Self-reported connective-tissue diseases.


Compared with women who did not report breast implants, the relative risk (RR) of the combined end point of any connective-tissue disease among those who reported breast implants was 1.24 (95% confidence interval, 1.08 to 1.41, P = .0015). With respect to the individual diseases, the finding for other connective-tissue diseases (including mixed) was statistically significant (P = .017), the findings for rheumatoid arthritis, Sjogren's syndrome, dermatomyositis or polymyositis, or scleroderma were of borderline statistical significance (.05 < P < .10), and the finding for systemic lupus erythematosus was not statistically significant (P = .44). There were no clear trends in RR with increasing duration of breast implants.

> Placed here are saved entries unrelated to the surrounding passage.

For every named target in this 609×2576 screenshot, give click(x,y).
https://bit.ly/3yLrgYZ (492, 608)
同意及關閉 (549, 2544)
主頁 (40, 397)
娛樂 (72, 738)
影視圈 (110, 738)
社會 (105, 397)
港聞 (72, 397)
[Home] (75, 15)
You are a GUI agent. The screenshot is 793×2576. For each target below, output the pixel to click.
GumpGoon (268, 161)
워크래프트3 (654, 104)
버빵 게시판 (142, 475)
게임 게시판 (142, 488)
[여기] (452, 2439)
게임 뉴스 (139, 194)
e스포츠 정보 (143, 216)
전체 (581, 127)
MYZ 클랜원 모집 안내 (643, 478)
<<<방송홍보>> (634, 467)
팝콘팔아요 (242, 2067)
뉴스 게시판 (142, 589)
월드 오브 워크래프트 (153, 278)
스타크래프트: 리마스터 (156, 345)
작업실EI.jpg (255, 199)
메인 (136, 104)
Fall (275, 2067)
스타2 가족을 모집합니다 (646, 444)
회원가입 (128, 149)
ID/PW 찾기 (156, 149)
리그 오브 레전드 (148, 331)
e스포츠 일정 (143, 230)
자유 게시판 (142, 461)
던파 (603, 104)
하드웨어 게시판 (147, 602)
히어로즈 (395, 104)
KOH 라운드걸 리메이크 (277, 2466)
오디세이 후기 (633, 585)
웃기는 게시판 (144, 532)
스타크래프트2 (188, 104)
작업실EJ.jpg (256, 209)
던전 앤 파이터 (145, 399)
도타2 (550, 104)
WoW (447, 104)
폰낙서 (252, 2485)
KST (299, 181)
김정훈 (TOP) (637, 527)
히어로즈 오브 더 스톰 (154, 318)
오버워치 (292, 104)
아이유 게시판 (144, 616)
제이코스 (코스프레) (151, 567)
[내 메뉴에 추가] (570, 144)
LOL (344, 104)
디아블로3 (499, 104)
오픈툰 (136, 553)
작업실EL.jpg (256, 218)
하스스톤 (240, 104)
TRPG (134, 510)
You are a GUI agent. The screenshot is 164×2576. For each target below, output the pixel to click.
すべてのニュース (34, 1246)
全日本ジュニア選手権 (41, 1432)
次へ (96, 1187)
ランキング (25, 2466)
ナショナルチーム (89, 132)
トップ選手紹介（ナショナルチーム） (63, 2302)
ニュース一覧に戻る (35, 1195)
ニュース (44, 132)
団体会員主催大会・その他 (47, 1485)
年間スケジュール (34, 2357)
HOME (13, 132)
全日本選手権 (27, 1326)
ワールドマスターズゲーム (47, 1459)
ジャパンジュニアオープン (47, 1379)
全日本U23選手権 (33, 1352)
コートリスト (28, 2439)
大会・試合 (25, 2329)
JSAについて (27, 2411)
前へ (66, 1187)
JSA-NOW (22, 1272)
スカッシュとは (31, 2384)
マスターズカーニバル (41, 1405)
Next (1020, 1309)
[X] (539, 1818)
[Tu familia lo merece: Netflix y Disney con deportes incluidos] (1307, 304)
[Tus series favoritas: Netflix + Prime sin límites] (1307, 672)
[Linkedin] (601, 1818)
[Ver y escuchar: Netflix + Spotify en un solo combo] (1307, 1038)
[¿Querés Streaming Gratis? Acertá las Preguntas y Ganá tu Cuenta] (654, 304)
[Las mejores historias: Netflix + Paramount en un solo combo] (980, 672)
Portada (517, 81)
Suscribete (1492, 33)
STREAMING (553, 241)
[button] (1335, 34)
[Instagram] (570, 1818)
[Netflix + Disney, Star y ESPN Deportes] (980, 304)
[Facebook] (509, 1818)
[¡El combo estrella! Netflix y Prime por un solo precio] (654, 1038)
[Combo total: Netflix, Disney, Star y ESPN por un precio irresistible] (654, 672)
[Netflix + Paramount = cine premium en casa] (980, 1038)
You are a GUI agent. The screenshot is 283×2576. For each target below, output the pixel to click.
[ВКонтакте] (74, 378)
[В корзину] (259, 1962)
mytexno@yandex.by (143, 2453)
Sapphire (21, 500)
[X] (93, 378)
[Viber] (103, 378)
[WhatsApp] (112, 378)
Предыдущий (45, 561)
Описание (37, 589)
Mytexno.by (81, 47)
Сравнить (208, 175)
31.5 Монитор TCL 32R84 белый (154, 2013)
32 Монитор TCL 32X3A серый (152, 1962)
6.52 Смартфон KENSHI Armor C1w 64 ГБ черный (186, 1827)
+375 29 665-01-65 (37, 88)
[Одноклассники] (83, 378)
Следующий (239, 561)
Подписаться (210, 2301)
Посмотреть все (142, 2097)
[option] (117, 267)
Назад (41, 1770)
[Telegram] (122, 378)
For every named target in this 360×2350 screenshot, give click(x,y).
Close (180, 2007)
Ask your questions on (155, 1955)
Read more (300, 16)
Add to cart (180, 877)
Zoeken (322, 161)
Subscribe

These self-reported data from female health professionals are compatible with prior reports from other cohort studies that exclude a large hazard, but do suggest small increased risks of connective-tissue diseases among women with breast implants. The very large sample size makes chance an unlikely explanation for the results, but bias due to differential overreporting of connective-tissue diseases or selective participation by affected women with breast implants remains a plausible alternative explanation. The major contribution of this and other observational analytic studies has been to exclude large risks of connective-tissue diseases following breast implants.